▶ **EXERCISE PROMPT**: Write the next part of the blog post about the elementary school fire and the move to The Big City School, starting after its final sentence.

Saturday, January 15, 2011

Chum Bucket: Half moon fever.

My elementary school burned down the day after my last day of fifth grade.  The rumor was that some irate parent set fire to it because his or her kid flunked and had to repeat.  My dad woke me up in the middle of the night and asked me to climb a wall of our house.  Our town had no big buildings, and I could see something glowing towards the town center.  We then jumped onto his motorcycle and drove towards the light.

We didn't have a highly skilled or equipped fire department, or police, for that matter, and I, along with the rest of the crowd was able to stand literally a few feet away from the burning edifice and watch the fire consume it.  I bumped into a couple of friends that night.  I think Steve Landsteamer and Bertie Sanchez were there, along with one or two more.

It's funny how we didn't really feel bad about it or anything.  We just stood there and gazed in shock and awe.  The next morning we even went back there and ventured in the ashes.  Not once do I remember any of us expressing any mournfulness or joy at the destruction.  Kids just don't think too much about that stuff, I guess.

I didn't put much thought into it, either, when my parents decided that I should go to another school in the sixth grade.  My oldest brother was attending college at a city about an hour or two away from our town, and they had an elementary and high school there as well.  I didn't protest.  I didn't think about missing my friends or the neighborhood.  Things had already changed at home anyway, because my mom had gone away to work in America near the end of my fourth grade.


I will call that big city The Big City, and I will call the big city school The Big City School.  I don't know why.  I just don't feel like sharing the real names for some reason.  The Big City School had this walkway in it shaped like a crescent, and they named it Half Moon Drive.  I like that.


It was exciting.  I shared a dorm room with my eldest brother.  I thought it was cool living at school.  I actually liked the cafeteria food.  There were basketball courts by our buildings where we sometimes played until they turned out the lights.  There was a soccer field where we once played during a heavy rainstorm.

There was this white kid who lived in the building as well.  He was the closest to my age, just a year older than me.  Everybody else was in college.  I don't know if he was American or European.  It's all the same to Filipinos anyway.  I think he was British though, based on the spelling of his name, which was Geoffrey.  I can't recall an English accent because he grew up in the Philippines and spoke our dialect fluently.  He did speak English with his mom whenever she came to visit.

With Geoffrey being white and with me being of darker skin, our dormmates referred to us as Miami Vice, milk and coffee, etc.  We didn't actually hang out that much though, having different schedules and interests.  I remember sometimes we would walk around together and I would ask him what some words were in English.  I asked him what "busog" was, and he said it was "full".  So everytime I hear that word, I would remember Geoffrey.

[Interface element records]
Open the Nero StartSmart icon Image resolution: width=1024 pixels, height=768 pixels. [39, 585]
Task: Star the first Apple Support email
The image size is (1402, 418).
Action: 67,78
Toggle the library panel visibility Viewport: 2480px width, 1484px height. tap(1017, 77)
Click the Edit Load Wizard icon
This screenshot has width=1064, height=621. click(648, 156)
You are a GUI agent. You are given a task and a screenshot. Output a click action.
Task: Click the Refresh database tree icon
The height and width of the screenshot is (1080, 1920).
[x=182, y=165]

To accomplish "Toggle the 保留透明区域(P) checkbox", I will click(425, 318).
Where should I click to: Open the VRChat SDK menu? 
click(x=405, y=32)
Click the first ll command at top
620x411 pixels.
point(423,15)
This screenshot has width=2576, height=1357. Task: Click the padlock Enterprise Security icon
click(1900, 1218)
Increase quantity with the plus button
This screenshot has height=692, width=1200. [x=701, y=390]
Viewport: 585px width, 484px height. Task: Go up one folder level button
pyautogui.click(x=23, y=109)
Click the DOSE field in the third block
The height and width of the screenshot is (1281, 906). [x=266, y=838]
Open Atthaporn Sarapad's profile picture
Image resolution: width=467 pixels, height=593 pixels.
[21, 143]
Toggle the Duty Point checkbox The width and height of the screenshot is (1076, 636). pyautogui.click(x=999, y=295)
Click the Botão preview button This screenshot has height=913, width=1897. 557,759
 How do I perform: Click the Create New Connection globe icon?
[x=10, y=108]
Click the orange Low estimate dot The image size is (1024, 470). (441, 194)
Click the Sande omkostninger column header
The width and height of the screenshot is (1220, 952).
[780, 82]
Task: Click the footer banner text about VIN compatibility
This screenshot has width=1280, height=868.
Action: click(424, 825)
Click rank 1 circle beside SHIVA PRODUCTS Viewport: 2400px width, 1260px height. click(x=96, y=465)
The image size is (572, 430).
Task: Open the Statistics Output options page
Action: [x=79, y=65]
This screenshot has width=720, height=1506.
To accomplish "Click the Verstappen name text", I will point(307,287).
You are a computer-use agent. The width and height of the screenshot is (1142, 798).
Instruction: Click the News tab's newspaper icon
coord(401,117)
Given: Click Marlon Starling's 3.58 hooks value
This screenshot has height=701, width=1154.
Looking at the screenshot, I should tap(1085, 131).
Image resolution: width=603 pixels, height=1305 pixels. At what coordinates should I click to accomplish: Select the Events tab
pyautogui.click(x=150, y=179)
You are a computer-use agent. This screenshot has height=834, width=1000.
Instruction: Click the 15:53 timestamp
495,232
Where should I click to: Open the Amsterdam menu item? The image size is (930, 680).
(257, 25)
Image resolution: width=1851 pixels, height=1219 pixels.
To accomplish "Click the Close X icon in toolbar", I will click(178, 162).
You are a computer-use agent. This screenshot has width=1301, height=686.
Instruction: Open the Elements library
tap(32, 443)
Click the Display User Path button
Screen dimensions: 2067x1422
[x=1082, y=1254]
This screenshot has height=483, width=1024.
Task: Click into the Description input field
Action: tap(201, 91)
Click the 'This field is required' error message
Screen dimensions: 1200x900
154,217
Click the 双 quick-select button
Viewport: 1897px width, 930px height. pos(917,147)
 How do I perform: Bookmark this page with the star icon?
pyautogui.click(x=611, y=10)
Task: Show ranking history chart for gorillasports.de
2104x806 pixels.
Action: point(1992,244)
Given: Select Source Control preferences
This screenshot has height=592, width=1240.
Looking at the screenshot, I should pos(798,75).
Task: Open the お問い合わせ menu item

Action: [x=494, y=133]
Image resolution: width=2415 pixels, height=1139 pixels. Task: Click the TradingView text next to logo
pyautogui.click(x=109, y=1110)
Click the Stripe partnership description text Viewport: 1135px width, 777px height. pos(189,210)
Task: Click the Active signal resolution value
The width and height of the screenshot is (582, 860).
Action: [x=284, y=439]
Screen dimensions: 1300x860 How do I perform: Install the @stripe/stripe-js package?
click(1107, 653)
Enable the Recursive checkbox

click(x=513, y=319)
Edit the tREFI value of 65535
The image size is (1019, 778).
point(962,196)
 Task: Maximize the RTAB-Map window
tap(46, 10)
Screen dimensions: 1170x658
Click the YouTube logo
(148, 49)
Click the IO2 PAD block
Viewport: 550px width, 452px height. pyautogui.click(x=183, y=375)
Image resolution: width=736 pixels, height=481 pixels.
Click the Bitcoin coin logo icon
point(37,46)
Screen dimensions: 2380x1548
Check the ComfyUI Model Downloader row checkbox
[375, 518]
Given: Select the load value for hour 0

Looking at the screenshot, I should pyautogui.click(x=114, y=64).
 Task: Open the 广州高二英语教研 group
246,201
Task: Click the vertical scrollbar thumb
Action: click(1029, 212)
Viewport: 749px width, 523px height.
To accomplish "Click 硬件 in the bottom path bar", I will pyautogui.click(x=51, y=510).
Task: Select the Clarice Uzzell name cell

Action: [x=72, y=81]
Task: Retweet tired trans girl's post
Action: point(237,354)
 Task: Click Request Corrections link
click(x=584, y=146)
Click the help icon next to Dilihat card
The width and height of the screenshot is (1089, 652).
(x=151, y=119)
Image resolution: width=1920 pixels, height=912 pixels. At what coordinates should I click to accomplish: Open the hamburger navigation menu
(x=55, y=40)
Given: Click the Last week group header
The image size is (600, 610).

▶ **RESULT OF THIS TASK**:
I thought the word full was interesting, because "busog" kind of means more satisfied, or in a lesser sense, simply not hungry.  Meanwhile, I thought "full" should have been reserved more for when something is filled up, when there's no longer any room for Jell-O.  So I thought that was interesting.  But I don't think about it that much now because I live in America now.  I'm always full here, really.  Except when I'm starving.

Now I just think about how Geoffrey's family ended up relocating to the Philippines, and I ended up here.  Not that I'm sure they were from the States anyway.  I wish I kept in touch with him.

I made one very good friend in my class.  Like most friendships, it was mostly due to proximity because he lived a few blocks from school and would always be around to play.  He kind of reminds me now of Milhouse van Houten a little bit, and kind of like a grade school version of Scott Pilgrim a little bit.  So my fake name for him is Milhouse van Pilgrim.  I don't think he had plenty of close friends at school and seemed eager to be chums with me.  I actually had no problem with him, and I also wished I had kept in touch with him.  We actually exchanged a couple of letters after I left, but that was it.  I don't even remember his real name now.

There was this other kid who lived close to the school.  He was like a Nelson Muntz type, which I never really encountered until I went there.  He was one of those guys who was kind of like your friend sometimes but also acted like a bully sometimes.

There was this kid in class that I had a running inside joke with.  We were next to each other in music class, and somehow we found it funny to make our fingers march.  I thought he would become a good friend, but I left The Big City School too soon to actually develop any real friendships.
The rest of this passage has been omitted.